Долго молчали состарившиеся друзья. Наконец Говинда поднялся, поклонился на прощанье и сказал:

— Я благодарен тебе, Сиддхартха, за то, что ты поделился со мною своими мыслями. Странными показались мне некоторые из них, не сразу сумел я понять их, но, как бы то ни было, я благодарен тебе. Да будет жизнь твоя безмятежной!

Однако про себя он подумал: «Чудной человек этот Сиддхартха, чудные мысли теснятся в его голове, странно звучат слова его учения. Иными были слова Возвышенного и его ясное, чистое, понятное учение, в котором нет ничего странного, ничего смешного или глупого. Но совсем другими — не такими, как его мысли, — показались мне руки, глаза Сиддхартхи, его лоб, его дыханье, его улыбка, его приветствие, его походка. Никогда больше, с тех пор как наш возвышенный Гаутама погрузился в нирвану, не встречал я человека, при виде которого я сказал бы себе: это святой! Только он, Сиддхартха, один-единственный, похож на такого человека. Пусть учение его показалось мне странным, пусть слова его звучат смешно, зато взгляд его, его руки, его кожа, волосы — все дышит в нем таким покоем, сияет такой чистотой, таким весельем и в то же время такой кротостью и святостью, каких я не видел с того самого дня, когда наш Возвышенный Учитель умер своей последней смертью».

С такими мыслями, раздираемый противоречивыми чувствами, из которых самым сильным все же оказалась любовь, Говинда еще раз низко поклонился неподвижно сидящему Сиддхартхе.

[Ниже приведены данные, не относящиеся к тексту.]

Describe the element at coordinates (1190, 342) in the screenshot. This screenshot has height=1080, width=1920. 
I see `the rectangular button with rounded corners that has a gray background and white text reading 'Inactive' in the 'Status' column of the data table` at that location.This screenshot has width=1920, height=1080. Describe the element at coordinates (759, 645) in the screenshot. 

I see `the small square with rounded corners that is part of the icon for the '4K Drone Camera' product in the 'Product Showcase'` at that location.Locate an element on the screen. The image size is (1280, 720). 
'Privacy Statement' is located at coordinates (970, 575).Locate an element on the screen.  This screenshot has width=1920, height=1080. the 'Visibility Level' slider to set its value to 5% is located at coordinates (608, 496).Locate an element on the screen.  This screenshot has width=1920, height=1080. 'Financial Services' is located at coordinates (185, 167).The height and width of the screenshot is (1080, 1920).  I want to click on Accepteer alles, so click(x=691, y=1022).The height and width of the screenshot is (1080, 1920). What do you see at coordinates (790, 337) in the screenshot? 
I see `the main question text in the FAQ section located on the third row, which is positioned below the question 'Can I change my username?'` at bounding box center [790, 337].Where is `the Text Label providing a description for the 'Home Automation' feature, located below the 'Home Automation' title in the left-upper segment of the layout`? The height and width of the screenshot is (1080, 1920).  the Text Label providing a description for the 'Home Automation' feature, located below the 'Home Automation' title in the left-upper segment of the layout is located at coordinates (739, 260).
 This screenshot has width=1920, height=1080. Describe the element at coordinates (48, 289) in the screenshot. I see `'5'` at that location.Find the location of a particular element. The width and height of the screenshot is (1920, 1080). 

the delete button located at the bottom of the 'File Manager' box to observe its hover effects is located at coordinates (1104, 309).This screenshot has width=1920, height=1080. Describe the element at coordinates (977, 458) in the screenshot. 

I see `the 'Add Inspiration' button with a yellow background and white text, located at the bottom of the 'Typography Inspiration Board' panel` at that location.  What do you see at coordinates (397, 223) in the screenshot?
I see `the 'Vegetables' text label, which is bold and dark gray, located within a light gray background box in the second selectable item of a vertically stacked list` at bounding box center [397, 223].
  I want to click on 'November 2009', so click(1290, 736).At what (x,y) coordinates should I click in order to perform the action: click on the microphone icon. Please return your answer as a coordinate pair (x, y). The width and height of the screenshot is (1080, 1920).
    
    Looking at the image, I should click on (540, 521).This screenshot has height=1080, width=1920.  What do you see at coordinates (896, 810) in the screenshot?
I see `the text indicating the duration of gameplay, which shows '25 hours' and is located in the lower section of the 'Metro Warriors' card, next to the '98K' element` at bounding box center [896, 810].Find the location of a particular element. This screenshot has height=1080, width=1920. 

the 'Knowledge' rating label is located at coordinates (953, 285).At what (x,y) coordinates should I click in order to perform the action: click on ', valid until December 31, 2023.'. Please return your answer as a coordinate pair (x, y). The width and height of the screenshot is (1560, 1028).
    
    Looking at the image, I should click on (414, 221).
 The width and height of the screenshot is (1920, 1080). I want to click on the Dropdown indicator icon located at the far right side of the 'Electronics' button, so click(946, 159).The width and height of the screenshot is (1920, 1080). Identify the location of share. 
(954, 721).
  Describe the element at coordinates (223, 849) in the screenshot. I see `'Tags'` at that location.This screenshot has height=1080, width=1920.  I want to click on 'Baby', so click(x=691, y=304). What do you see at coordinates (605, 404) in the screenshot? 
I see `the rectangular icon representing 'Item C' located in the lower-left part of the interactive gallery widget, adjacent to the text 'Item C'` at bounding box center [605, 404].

— Сиддхартха, — промолвил он, — мы с тобой оба состарились. Едва ли нам доведется еще раз увидеться в нашей теперешней жизни. Я вижу, о возлюбленный друг, что душа твоя обрела мир. Мне же не посчастливилось найти его. Скажи мне, о достойный почитания, еще что-нибудь, одно лишь слово, которое я мог бы унести с собой, которое мне было бы доступным, понятным! Даруй мне твое последнее напутствие, ибо путь мой порою бывает нелегок и мрачен, Сиддхартха!

Сиддхартха молча смотрел на него, улыбаясь все той же неподвижной тихой улыбкой. Не шевелился и Говинда; в глазах его, устремленных на лицо друга, застыли страх и тоска. И в этой раскрытой книге страданий и нескончаемых поисков Сиддхартха прочел скорбные знаки вечного ненахождения.

— Наклонись ко мне! — прошептал он едва слышно. — Наклонись совсем низко! Так, еще ниже! Еще! Поцелуй меня в лоб, Говинда!

И когда Говинда, изумленный, но покорный его воле, весь во власти любви и предчувствия, наклонился к Сиддхартхе и коснулся его лба своими устами, произошло чудо. В то время как мысли его все еще заняты были странными словами Сиддхартхи, в то время как он тщетно и, в сущности, против своей воли пытался вытеснить из сознания время, представить себе нирвану и сансару как единое целое, в то время как в душе его жгучая любовь и благоговение боролись с презрением к словам друга, — Говинда почувствовал, что с ним происходит что-то необыкновенное.